#### Text shown ####

Multiple TwiCs studies within the same cohort
Until now, the discussion about the methodological challenges encountered in TwiCs studies was focused on performing only one TwiCs study within a cohort. However, in the Introduction Section, we mentioned the possibility of running multiple TwiCs studies within the same cohort. A TwiCs study uses a broad prospective observational cohort study and this cohort typically represents a broad population of interest. When running multiple TwiCs studies within the same cohort, either consecutively or in parallel, these studies are most often considered separate, stand-alone trials that each answer a different research question and that use their own concurrent control and intervention participants. They may also target different sub populations within the cohort. This is not any different than performing multiple standard RCTs in a general population, or in collaborative networks across study sites and it is therefore not required to adjust for multiplicity or Type I error inflation when running multiple TwiCs studies within the same cohort. Only in the scenario where, e.g., different TwiCs studies use a shared control group, similar to how controls can be used in platform trials, a multiplicity correction (e.g. controlling the family wise error rate) may be required [66, 67].

####

Exercise 1: Can you rewrite the paragraph in the passage on multiple TwiCs studies that begins "Until now, the discussion" as a short list that keeps its main facts?
Exercise 2: Can you go on with the passage on multiple TwiCs studies, picking up after its last sentence?
The entries aren't needed here.

#### Records provided ####

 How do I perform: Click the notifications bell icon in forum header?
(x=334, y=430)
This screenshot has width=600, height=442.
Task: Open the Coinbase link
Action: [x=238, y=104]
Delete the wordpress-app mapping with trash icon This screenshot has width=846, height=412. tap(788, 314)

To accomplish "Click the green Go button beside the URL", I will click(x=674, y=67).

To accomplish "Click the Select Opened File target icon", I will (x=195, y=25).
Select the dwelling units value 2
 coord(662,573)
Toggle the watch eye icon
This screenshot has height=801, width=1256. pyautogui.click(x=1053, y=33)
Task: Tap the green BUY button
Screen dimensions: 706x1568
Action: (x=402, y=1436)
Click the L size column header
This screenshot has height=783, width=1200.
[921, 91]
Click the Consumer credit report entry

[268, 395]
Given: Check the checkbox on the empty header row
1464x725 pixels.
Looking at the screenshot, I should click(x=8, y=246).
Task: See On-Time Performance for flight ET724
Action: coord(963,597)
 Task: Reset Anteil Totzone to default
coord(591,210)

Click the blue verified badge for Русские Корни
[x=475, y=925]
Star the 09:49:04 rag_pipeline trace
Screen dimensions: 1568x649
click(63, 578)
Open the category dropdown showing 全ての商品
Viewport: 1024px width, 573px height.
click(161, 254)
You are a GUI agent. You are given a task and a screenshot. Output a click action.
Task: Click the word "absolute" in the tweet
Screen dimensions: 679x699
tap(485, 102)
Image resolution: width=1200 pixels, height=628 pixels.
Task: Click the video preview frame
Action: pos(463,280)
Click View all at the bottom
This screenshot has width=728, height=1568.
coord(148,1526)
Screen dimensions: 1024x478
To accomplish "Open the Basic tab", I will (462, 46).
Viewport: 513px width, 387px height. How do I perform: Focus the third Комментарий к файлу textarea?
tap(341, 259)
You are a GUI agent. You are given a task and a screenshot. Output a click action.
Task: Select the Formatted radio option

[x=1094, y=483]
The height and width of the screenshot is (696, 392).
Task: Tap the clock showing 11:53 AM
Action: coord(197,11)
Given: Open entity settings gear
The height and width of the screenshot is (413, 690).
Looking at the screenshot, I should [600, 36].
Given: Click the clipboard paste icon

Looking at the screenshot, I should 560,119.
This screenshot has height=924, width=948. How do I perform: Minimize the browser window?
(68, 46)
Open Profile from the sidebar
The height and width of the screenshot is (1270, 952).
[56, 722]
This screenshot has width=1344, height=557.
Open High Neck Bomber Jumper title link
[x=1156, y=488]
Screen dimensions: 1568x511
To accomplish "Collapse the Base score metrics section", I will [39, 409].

####

Written response 1:
- The discussion of methodological challenges in TwiCs studies has so far covered only one TwiCs study per cohort, though the Introduction raised the possibility of running several.
- A TwiCs study uses a broad prospective observational cohort, which typically represents a broad population of interest.
- Multiple TwiCs studies in one cohort, run consecutively or in parallel, are most often treated as separate stand-alone trials. Each answers a different research question and uses its own concurrent control and intervention participants. They may also target different subpopulations.
- This is no different from running multiple standard RCTs in a general population or in collaborative networks across study sites. So no adjustment for multiplicity or Type I error inflation is required.
- The exception is when different TwiCs studies share a control group, as controls can be shared in platform trials. Then a multiplicity correction, such as controlling the family-wise error rate, may be required.

Written response 2:
Simulations have shown that when two TwiCs studies share the same control group, results between the two trials are correlated [68]. However, since the objectives of each individual TwiCs study stands on its own, there is no intention to investigate the effect of a series of treatments that are linked together. The scenario of overlapping control arms is thus not likely to occur. Also confounding between two treatment arms (control or intervention) of two different TwiCs studies (e.g. when patients can only receive the alternative treatment in one study) tend to result in correlated trial results [68], but this scenario is not very likely at all as it violates the equal treatment assignment probability across patients [69]. Moreover, observational cohort studies include a large number of patients and most cohort studies are recruiting cohorts, which also decreases the chance of overlapping treatment arms across TwiCs studies.
In sum, overlapping treatment arms across multiple TwiCs studies is considered a minor potential methodological challenge. However, if it does occur, the availability of a cohort study offers an important advantage, because a patients’ treatment status in other TwiCs studies within the same cohort is known and can thus be taken into account when randomizing patients for a new TwiCs study. For example, in the Dutch PLCRC, the RECTAL BOOST [28] and SPONGE [34] trial are two consecutive trials and the trial status of the RECTAL BOOST trial was used as stratification factor when randomizing patients for the SPONGE trial. In contrast, when running multiple standard RCTs within a general population, other trial inclusions are not structurally collected and therefore not always known.